What to do: When you reach the line that contains "The image size", please begin copying, and carry on exactly to the last line of the material, leaving out every picture.

Records supplied:
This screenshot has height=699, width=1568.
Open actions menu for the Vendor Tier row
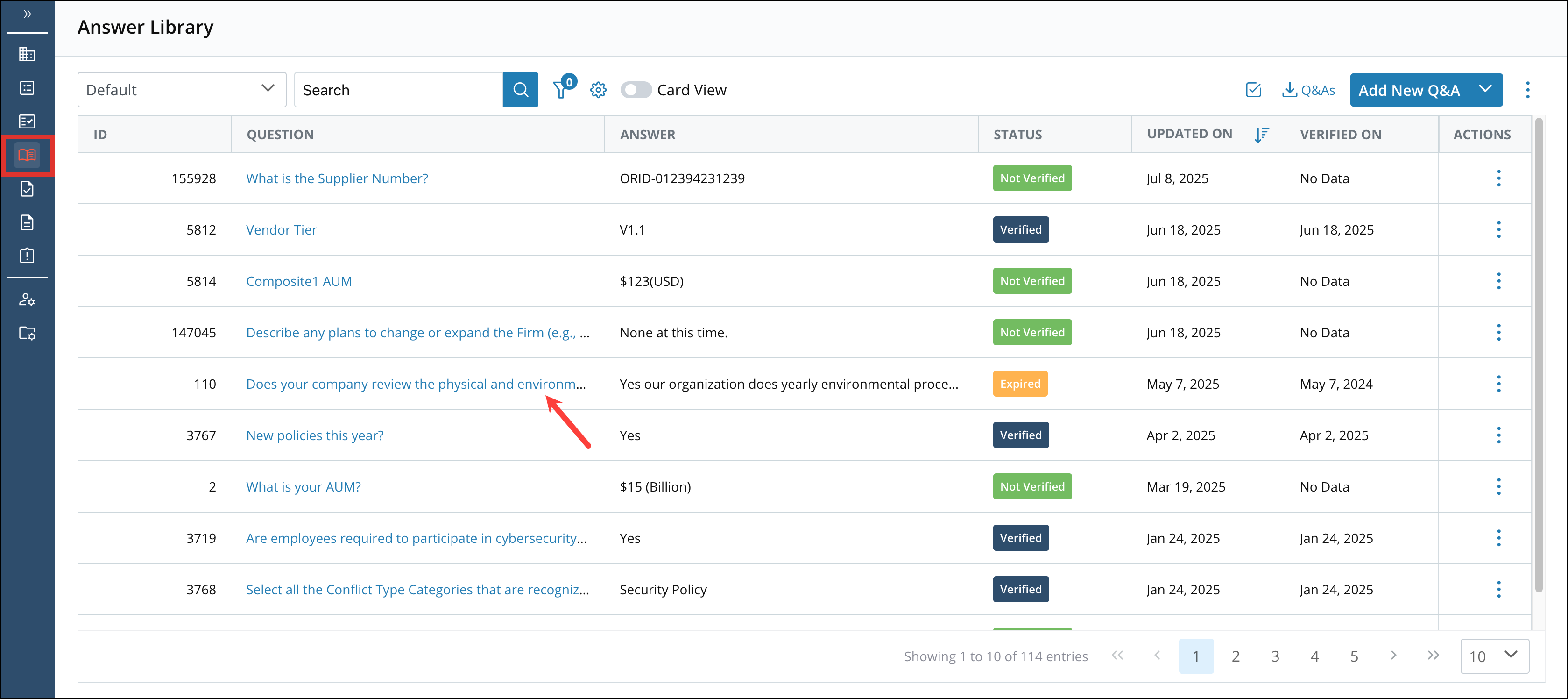pyautogui.click(x=1498, y=229)
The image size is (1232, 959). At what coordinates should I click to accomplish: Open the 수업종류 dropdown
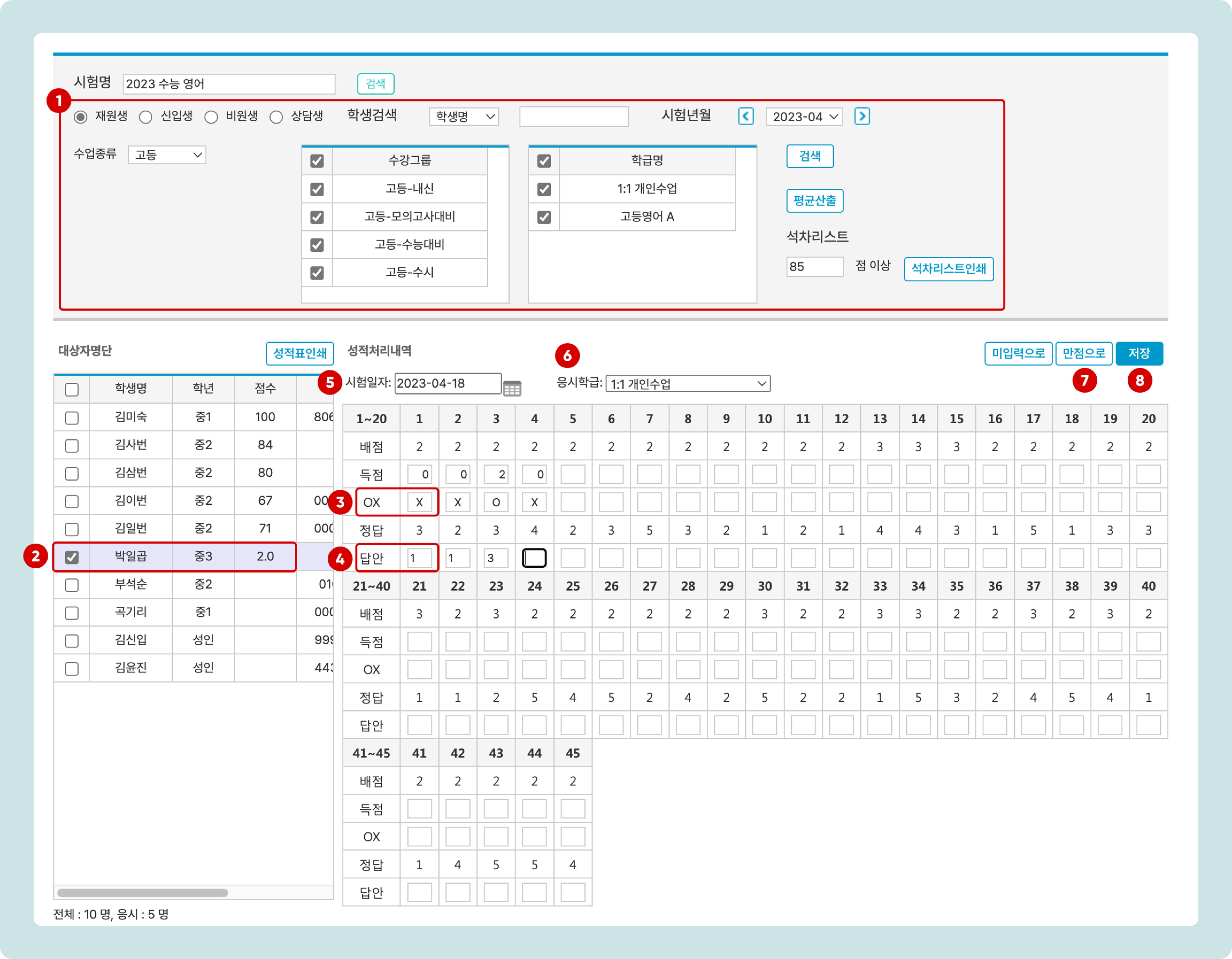pos(167,154)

Result of the exercise:
The image size is (1232, 959). At what coordinates should I click to accomplish: Open the 수업종류 dropdown
pos(167,154)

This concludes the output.